Not recently.... too much hassle. They're quite hairy so it takes a week to do 

I might do though... leg hair sticking through lycra bibshorts isn't a good look


----------



## Fab Foodie (4 Sep 2012)

sabian92 said:


> Not recently.... too much hassle. They're quite hairy so it takes a week to do
> 
> I might do though... leg hair sticking through lycra bibshorts isn't a good look


----------



## Deleted member 20519 (4 Sep 2012)

I'm on a road bike and I wave to everyone. Mountain bikers, hybrids, peds, dogs - shame they don't wave back


----------



## sabian92 (4 Sep 2012)

Fab Foodie said:


>


 
 Sorry, didn't mean for you to lose your tea.


----------



## Fab Foodie (4 Sep 2012)

The simple fact is that people are on the whole weird and some ride bikes. Some think they're part of a clan with various subdivided tribes with which they feel 'superior' to others. Whilst I identify with clan 'Roadie' (i've never been anything else) I'll wave smile say hello and encoiurage anyone. I'm too old to care whether they recipricate or not.
Spread the love.


----------



## Peter Armstrong (4 Sep 2012)

I dont get the whole "roadie" thing, I'm cycling on the road so get a road bike, I need the cycling shorts other wise I can get pants, and get them stuck in the chain and over heat, or wear short and have my balls pop out. I got a cycle top so I can put some food and waterproof in the back pockets. I also have shaved leggs because I swim. So im a roadie?


----------



## Rob3rt (4 Sep 2012)

The etiquette is, do as you feel you should!

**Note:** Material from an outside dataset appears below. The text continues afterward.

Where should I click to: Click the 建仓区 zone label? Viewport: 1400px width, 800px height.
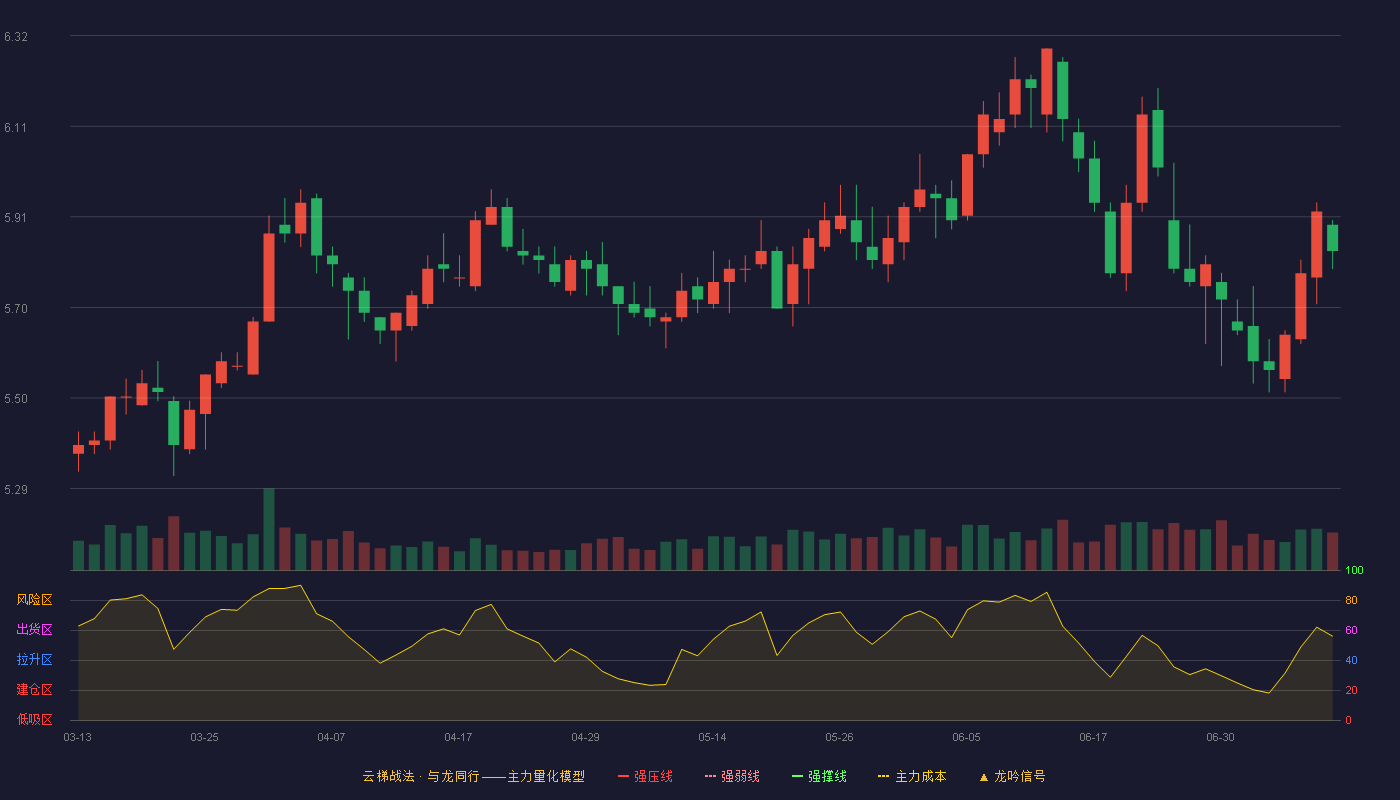coord(34,690)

I am not a chronic greeter, but at the same time I don't flat out ignore people (they will get a nod or a raise of the hand), but I rarely initiate it. Especially if I am riding hard, in those circumstances I like to be left alone to concentrate, part of the reason I use the turbo so much is to remove any distraction and just focus (I don't run or ride with music, not even on the turbo, occasionally the tv if doing a long slow spin on the turbo, but never when riding at effort).

As for club's ignoring people, well the club I have been riding with the last couple of weeks do not ignore people!


----------



## black'n'yellow (4 Sep 2012)

jazloc said:


> I'm on a road bike and I wave to everyone. Mountain bikers, hybrids, peds, dogs - shame they don't wave back


 
well said fella - if they don't acknowledge, it's their problem. Actually seeing another human being is rare where I live, so it would be rude not to wave in those situations...


----------



## Pedrosanchezo (4 Sep 2012)

Since becoming a roadie i have been hearing voices in my head that are getting more and more frequent and intense!!

Recently whilst on Wiggle i was buying some shades and the voice inside my head says "are you sure you will look cool in those?". Good point i thought and went on to buy the most expensive Oakley shades i could find. Sure to make me part of the elite!!
Also when i pass other, slightly lesser/slower, cyclists the same voice in my head gives me instruction as to who deserves my recognition. "He's wearing the right gear and is clearly part of the elite, give him a slight head nod". So i do as the voice says.

"Another slow mountain biker. Look slightly to the left and ignore him. Do not give in to the urge to be nice to him. He is not as good as you!!". Again i must comply. 

It's so strange as i find i am a really nice person off the bike but as soon as i saddle up on the roadie, i feel somehow superior. :troll:


----------



## byegad (4 Sep 2012)

Out in the countryside I speak to every passing cyclist. Usually just 'Good morning.' or afternoon depending what it is. Those that ignore me, usually in team strip on a road bike, may hear my comment of miserable bugger as they pass. Just a nod or smile seems not too much to ask. Not all Roadies are like that but so many are and given they carry next to nothing they really should be sociable as a breakdown will leave them waddling on their racing shoes and pushing the bike!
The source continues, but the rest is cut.